References and notes

  1. 1.0 1.1 1.2 Florida State University Herbarium Database. URL: http://herbarium.bio.fsu.edu. Last accessed: June 2021. Collectors: Loran C. Anderson, Robert Doren, Alan R. Franck, Robert K. Godfrey, Bruce Hansen, JoAnn Hansen, H. Kurz, Herbert Monoson, Gwynn W. Ramsey, Ann M. Redmond, W. D. Reese, H. Larry Stripling, and Dwayne Wise. States and counties: Florida: Clay, Columbia, Franklin, Gadsden, Hillsborough, Jackson, Leon, Madison, St. Johns, and Wakulla.
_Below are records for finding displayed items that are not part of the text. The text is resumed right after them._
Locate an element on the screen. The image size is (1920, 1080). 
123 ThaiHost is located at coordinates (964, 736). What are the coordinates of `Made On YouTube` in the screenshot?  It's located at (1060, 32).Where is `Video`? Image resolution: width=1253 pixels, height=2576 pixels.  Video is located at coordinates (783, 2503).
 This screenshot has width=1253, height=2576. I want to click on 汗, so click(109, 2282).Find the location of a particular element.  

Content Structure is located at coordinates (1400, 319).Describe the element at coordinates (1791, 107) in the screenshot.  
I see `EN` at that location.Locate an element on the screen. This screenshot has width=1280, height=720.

  2. Cohen, S., R. Braham, and F. Sanchez. (2004). Seed Bank Viability in Disturbed Longleaf Pine Sites. Restoration Ecology 12(4):503-515.
  3. Moore, W.H., B.F. Swindel, and W.S. Terry. (1982). Vegetative Response to Clearcutting and Chopping in a North Florida Flatwoods Forest. Journal of Range Management 35(2):214-218.
  4. Carr, S.C., K.M. Robertson, and R.K. Peet. 2010. A vegetation classification of fire-dependent pinelands of Florida. Castanea 75:153-189.
  5. Nelson, G. PanFlora: Plant data for the eastern United States with emphasis on the Southeastern Coastal Plains, Florida, and the Florida Panhandle. www.gilnelson.com/PanFlora/ Accessed: 13 DEC 2016
  6. Kirkman, L. Katherine. Unpublished database of seed dispersal mode of plants found in Coastal Plain longleaf pine-grasslands of the Jones Ecological Research Center, Georgia.
  7. Robertson, K.M. Unpublished data collected from Pebble Hill Fire Plots, Pebble Hill Plantation, Thomasville, Georgia.
  8. Glitzenstein, J. S., D. R. Streng, R. E. Masters, K. M. Robertson and S. M. Hermann 2012. Fire-frequency effects on vegetation in north Florida pinelands: Another look at the long-term Stoddard Fire Research Plots at Tall Timbers Research Station. Forest Ecology and Management 264: 197-209.
  9. Platt, W.J., R. Carter, G. Nelson, W. Baker, S. Hermann, J. Kane, L. Anderson, M. Smith, K. Robertson. 2021. Unpublished species list of Wade Tract old-growth longleaf pine savanna, Thomasville, Georgia.
  10. Deyrup, M.A. and N.D. 2015. Database of observations of Hymenoptera visitations to flowers of plants on Archbold Biological Station, Florida, USA.